- _YOUR GOAL_:
Leaving out the pictures, please retype each record exactly.

↓↓↓

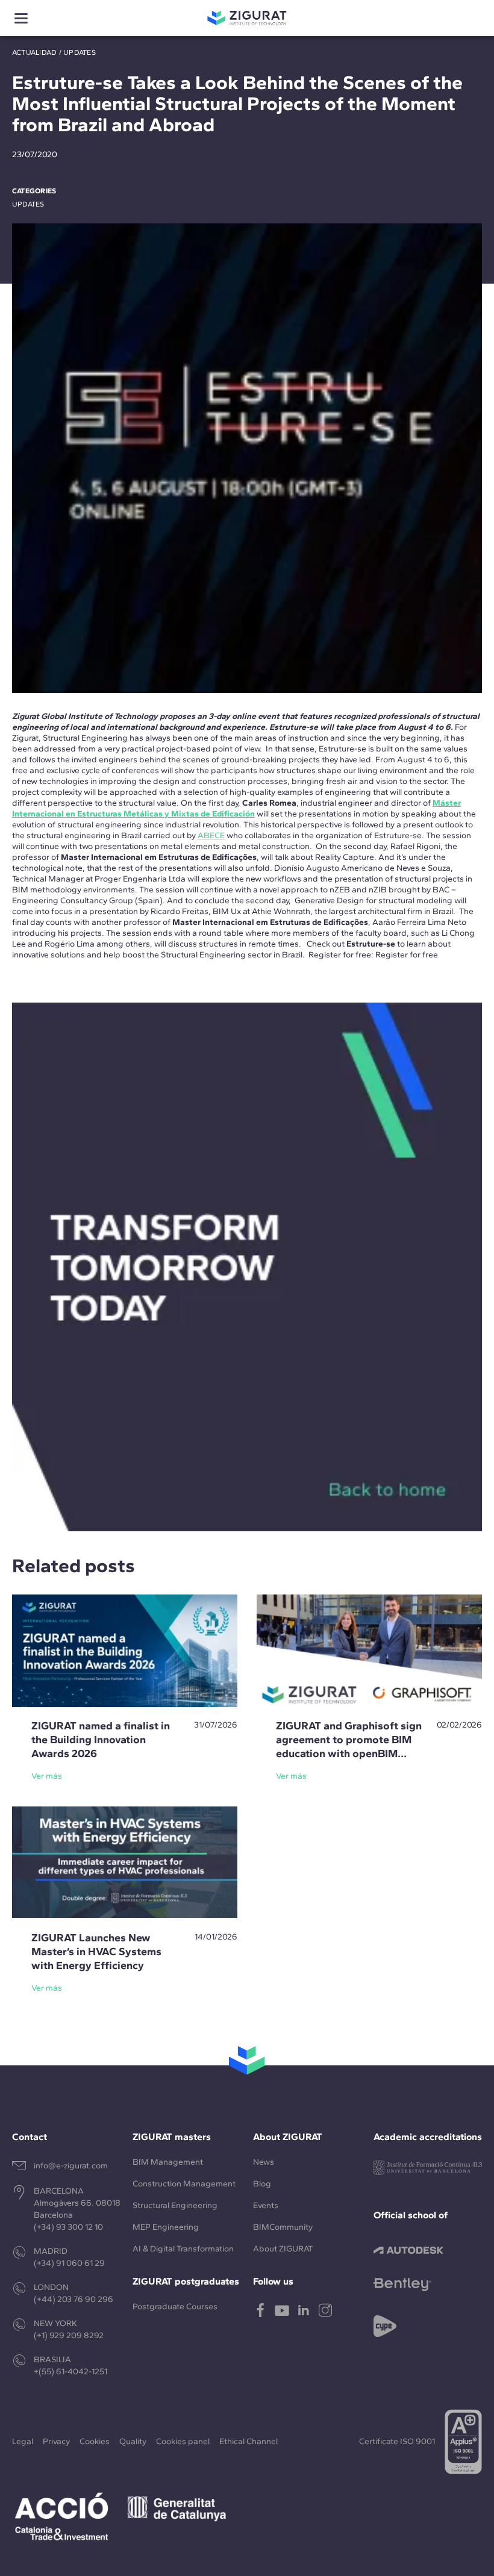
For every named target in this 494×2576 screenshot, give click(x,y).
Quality (132, 2441)
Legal (22, 2441)
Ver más (46, 1776)
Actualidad (34, 52)
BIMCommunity (283, 2227)
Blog (262, 2184)
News (263, 2162)
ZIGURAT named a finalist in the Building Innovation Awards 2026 (100, 1739)
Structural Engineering (175, 2205)
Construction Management (184, 2184)
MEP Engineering (166, 2227)
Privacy (56, 2441)
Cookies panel (183, 2441)
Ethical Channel (248, 2441)
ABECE (211, 835)
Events (265, 2205)
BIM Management (168, 2162)
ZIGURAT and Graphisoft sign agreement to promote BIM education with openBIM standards (349, 1746)
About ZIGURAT (283, 2249)
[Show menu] (21, 18)
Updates (79, 52)
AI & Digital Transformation (183, 2249)
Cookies (95, 2441)
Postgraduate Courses (175, 2306)
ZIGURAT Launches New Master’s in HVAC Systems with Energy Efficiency (96, 1951)
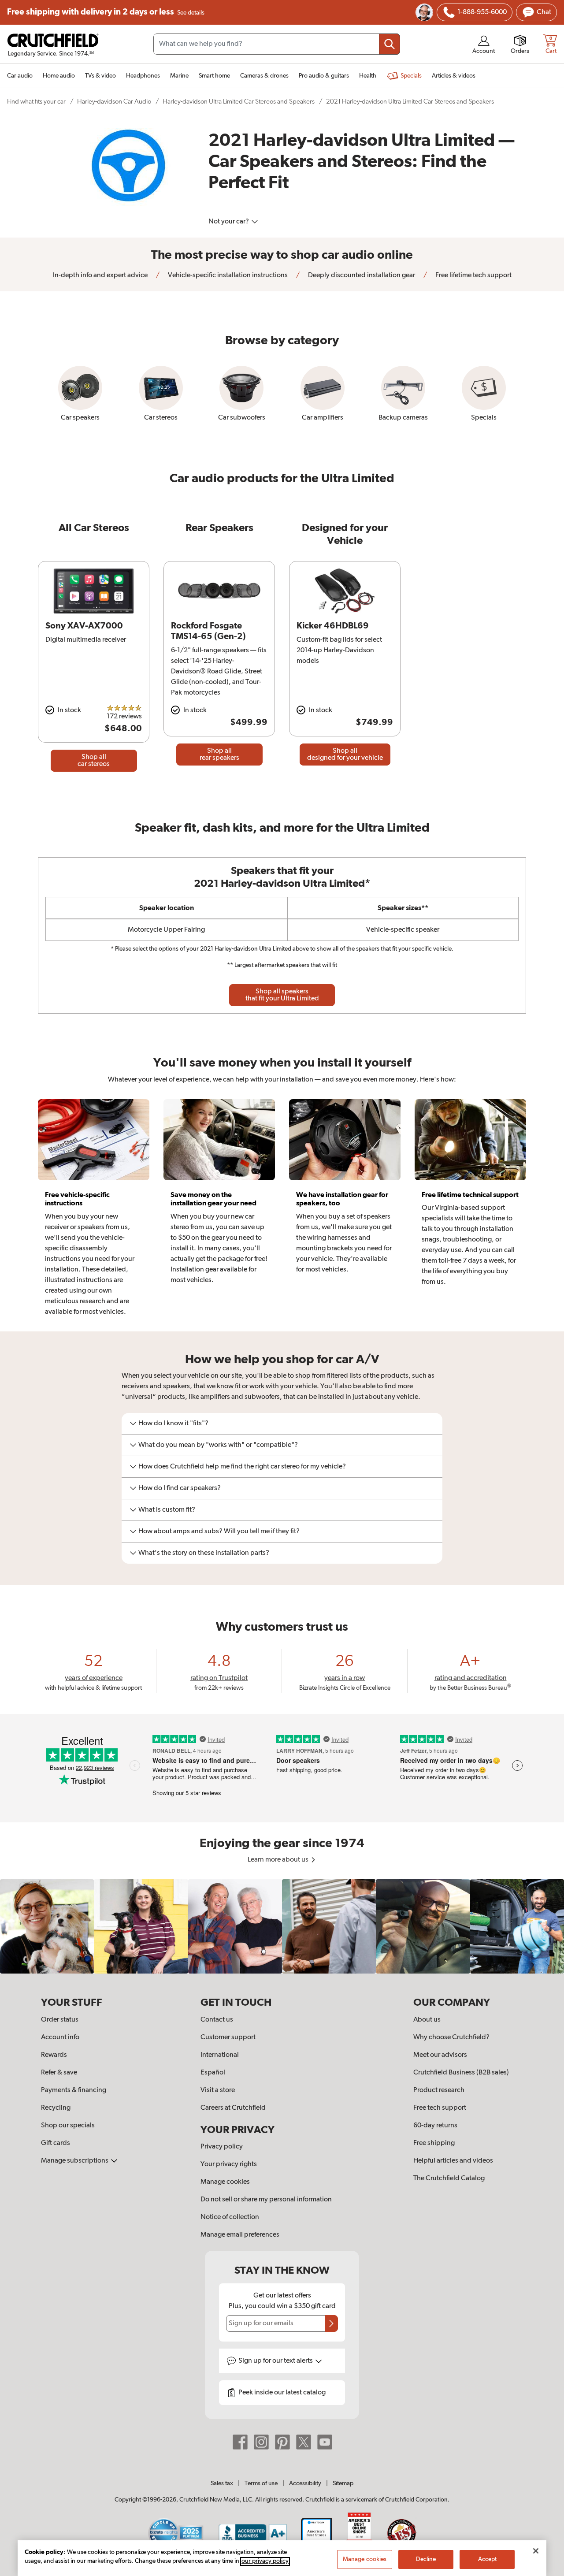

↑↑↑

- _RESPONSE FOR THIS EXERCISE_:
For every named target in this 494×2576 screenshot, give click(x,y).
Quality (132, 2441)
Legal (22, 2441)
Ver más (46, 1776)
Actualidad (34, 52)
BIMCommunity (283, 2227)
Blog (262, 2184)
News (263, 2162)
ZIGURAT named a finalist in the Building Innovation Awards 2026 (100, 1739)
Structural Engineering (175, 2205)
Construction Management (184, 2184)
MEP Engineering (166, 2227)
Privacy (56, 2441)
Cookies panel (183, 2441)
Ethical Channel (248, 2441)
ABECE (211, 835)
Events (265, 2205)
BIM Management (168, 2162)
ZIGURAT and Graphisoft sign agreement to promote BIM education with openBIM standards (349, 1746)
About ZIGURAT (283, 2249)
[Show menu] (21, 18)
Updates (79, 52)
AI & Digital Transformation (183, 2249)
Cookies (95, 2441)
Postgraduate Courses (175, 2306)
ZIGURAT Launches New Master’s in HVAC Systems with Energy Efficiency (96, 1951)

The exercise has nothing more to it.